A senadora Simone Tebet afirmou que o Congresso e a sociedade estão se cansando do comportamento de Bolsonaro. No último domingo, o presidente participou de uma manifestação que pedia o fechamento do Congresso. Na manhã de segunda-feira, no entanto, ao ouvir de um apoiador na saída do Palácio da Alvorada uma frase de apoio à intervenção militar, sua reação foi instantânea: repreendeu o homem e defendeu firmemente a democracia. Esse tipo de comportamento imprevisível, segundo Simone Tebet, não condiz com o cargo mais importante do país. “O Presidente da República deve vestir um terno de presidente”, critica a presidente da Comissão de Constituição e Justiça do Senado.

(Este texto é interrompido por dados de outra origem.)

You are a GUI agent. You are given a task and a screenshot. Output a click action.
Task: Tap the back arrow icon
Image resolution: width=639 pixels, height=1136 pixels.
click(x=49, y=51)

Apesar das críticas, Tebet considera improvável – e uma calamidade política – a possibilidade de um impeachment. “Seria o caos do caos”, afirma. Em entrevista ao CB Poder, uma parceria do Correio Braziliense e TV Brasília, a senadora do MDB de Mato Grosso do Sul reforça a necessidade de união entre os poderes para aprovar medidas benéficas à sociedade durante a crise. Quanto ao possível adiamento das eleições deste ano, ela não vê problema a realização de um pleito único em 2022. Mas ressalta que essa decisão cabe à Justiça. Leia os principais trechos da entrevista.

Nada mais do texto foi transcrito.